Obviously I need to recover those chairs to make them match, and I also need more furniture for the other end of the room (it's a really big room), not to mention art for the walls, but it's basically done. I cannot believe that we finally tackled it. Three years of hating that 300 square feet of house, and now I just plain like it. Pictures of the rest of the progress are here.
More specifically, I like caulk's ability to make my rickety house look less bockety. What pushes me into the realm of gushy squishy disgusting love is this, my newest toy:
I bought him yesterday morning, and I'm in love. He's maybe the most instantly satisfying home improvement purchase I've ever made. I have weak hands and perpetually sore wrists, and installing the molding around the bottom of the baseboards just about killed me. So to be able to effortlessly lay a bead of painter's caulk around said trim in about twenty minutes is a true blessing.
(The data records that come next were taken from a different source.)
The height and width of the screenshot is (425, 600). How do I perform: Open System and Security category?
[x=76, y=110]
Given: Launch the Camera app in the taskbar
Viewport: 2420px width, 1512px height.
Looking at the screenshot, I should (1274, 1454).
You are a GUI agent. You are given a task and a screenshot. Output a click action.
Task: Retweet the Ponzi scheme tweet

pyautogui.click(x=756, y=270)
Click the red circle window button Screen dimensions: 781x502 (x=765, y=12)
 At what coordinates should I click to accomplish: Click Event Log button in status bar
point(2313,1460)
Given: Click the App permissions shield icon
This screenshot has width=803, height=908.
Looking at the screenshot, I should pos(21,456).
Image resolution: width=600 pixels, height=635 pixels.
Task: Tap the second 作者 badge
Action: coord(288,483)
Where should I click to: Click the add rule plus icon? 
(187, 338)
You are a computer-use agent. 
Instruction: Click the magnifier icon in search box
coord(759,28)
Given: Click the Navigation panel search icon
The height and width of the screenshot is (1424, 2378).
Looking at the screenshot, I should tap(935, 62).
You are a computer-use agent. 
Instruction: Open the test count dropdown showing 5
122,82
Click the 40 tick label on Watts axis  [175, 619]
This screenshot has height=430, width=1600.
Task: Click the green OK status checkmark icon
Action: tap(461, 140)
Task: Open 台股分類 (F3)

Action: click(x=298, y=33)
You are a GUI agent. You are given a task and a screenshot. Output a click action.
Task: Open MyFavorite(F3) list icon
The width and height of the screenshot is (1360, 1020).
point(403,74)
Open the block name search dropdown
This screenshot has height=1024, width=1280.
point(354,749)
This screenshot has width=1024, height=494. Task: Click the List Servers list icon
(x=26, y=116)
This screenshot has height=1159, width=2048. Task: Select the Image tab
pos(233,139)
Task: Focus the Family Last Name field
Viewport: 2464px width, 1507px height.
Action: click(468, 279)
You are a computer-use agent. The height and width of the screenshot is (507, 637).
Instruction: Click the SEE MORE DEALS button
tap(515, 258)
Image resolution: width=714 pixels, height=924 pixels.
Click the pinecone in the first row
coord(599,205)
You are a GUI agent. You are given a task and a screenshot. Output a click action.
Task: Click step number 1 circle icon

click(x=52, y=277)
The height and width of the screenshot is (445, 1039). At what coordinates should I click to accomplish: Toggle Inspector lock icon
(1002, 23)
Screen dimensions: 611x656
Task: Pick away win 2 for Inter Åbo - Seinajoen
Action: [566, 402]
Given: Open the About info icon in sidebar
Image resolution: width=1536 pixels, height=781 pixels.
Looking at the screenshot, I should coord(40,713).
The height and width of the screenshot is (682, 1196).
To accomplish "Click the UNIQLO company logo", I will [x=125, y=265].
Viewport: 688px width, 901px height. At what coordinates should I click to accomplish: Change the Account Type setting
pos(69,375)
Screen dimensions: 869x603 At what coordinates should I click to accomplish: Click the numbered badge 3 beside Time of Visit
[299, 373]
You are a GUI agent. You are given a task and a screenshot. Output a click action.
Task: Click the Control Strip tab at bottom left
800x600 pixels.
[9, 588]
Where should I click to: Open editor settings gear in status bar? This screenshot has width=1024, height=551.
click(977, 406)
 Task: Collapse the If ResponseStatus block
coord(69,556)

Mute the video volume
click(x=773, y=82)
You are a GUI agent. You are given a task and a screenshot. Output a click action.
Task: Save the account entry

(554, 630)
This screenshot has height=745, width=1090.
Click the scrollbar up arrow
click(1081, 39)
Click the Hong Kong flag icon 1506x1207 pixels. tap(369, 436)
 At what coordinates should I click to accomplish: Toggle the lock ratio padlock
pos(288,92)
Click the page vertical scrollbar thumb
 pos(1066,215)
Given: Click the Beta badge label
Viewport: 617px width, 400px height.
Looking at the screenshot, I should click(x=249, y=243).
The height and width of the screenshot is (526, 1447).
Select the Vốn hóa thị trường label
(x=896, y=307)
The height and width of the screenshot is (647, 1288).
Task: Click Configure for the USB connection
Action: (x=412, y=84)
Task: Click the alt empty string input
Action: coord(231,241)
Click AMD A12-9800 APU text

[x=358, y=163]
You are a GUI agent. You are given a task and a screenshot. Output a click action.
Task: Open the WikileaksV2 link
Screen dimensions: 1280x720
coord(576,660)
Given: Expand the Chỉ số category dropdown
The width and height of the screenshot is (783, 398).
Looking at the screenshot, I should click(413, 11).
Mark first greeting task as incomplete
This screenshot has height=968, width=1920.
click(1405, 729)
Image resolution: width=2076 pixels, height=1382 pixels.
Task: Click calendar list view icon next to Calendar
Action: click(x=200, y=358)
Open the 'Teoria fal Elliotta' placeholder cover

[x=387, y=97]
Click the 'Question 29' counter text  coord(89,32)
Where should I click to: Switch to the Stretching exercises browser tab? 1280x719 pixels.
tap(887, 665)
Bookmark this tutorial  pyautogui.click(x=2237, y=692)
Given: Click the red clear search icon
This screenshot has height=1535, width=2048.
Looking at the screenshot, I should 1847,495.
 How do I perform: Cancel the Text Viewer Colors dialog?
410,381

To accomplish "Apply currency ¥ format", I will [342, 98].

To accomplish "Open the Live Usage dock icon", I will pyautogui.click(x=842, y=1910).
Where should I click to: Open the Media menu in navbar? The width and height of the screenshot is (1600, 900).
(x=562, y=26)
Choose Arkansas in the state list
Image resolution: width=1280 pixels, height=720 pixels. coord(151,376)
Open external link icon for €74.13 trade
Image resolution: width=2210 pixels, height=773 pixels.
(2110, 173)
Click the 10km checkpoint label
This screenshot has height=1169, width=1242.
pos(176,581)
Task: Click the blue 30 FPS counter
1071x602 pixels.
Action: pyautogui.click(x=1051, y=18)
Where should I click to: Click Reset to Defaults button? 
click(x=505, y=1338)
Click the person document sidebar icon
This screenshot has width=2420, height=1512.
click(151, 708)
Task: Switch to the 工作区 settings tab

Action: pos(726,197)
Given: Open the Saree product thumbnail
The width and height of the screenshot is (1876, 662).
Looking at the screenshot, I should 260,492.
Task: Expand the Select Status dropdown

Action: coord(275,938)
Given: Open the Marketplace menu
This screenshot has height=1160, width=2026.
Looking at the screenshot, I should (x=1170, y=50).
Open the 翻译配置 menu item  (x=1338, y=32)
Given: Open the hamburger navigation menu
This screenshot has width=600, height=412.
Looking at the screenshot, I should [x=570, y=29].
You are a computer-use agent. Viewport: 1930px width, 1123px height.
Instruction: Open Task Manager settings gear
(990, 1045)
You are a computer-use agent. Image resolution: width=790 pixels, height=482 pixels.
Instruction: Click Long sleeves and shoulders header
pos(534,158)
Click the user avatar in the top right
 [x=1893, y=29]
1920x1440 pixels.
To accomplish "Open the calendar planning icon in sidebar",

Unfortunately, my little battery powered caulk gun just isn't strong enough for DAP "Better than the Nail" Moulding Adhesive. So today, when Mr. Deplume and I installed the crown molding, he had to work the old-fashioned caulk gun. Luckily, the man is strong as an ox, and had no trouble rising to the occasion. We ran out of the specialty adhesive 4/5 of the way through the project and found in a spectacular manner that liquid nails is just not a good idea. I'm sure it's fine for people hanging trim in a drywalled room equipped with an pneumatic nailer, but that is not the case here, and we had an 8-ft piece of trim fall on our heads, leaving an unsightly blob of brown liquid nails on the floor. oops.
So back to Menards I went, and came back with the right tools for the job. And some wine and crusty Italian bread (not from Menards, of course). By 4:30 PM, we had 72 linear feet of polystyrene crown molding hanging securely along the perimeter of our front room. If you are planning on diving into the dangerous world of compound miter cuts, I suggest this video. After each watching it, we only made one cut wrong, but it was actually fine for a different corner in the room. We don't have a saw like theirs, but the miter box and hand saw essentially does the same thing.
I promise pictures of the finished molding tomorrow afternoon, once I get done with the paint touch ups. (At least my plan is to finish the paint tomorrow-- you just never know how things will turn out, though, in the Deplume house.)
I also finished a 4th and started work on my 5th sock yesterday. The 4th sock I started was the first ever completed, and Number 5 is its mate. I'll post about that soon, too. This room project is stealing my knit time away.
Addendum: Mr. Deplume and I are not responsible for the ladder being that messy. It is a hand-me-down and looked like a paint store blew up on it before it came into our possession 10 years ago. It has served us well, regardless of outer appearances, bless its vertical heart.
The ceiling in the front room has turned into quite an affair, which is odd, as I really thought that it would be the easiest thing in the whole project. There was a large discolored spot in the center of the room, presumably from old water damage. I figured it wasn't too bad, so I skipped the primer step. That was mistake number one. So then I started a second coat (mistake number 2), and it was obvious that I was going to have to go back and prime the center of the room.
By this time, I was low on paint-- it's a 300 sqft. room, and the ceiling has that sand texture on it, so a gallon is just barely enough for one coat. I went to a basement and pulled out another can of ceiling paint. Same brand of paint, and this was supposedly "bright white" and the other "brilliant white", so I figured that if mixed them together, we'd have enough paint for the third pass at the center part of the ceiling (to cover the primer) and I could put this to bed.
Here's where mistake number four comes in: the basement paint had apparently been tinted off white. I don't know why it wasn't labeled. So now I have 3/4 of a ceiling that is off white, and a few patches of brillirant white around the edges.
I have now whined enough that Mr. Deplume will paint the ceiling with the brand new gallon of "casual white" paint that I bought at Ace today, while I continue cleaning and priming trim. I swear I'll get this done by Thanksgiving when a zillion people will be coming over for turkey and pie. If you are a religious sort, and have a spot on your prayin' schedule, would you mind throwing my front room on there for me?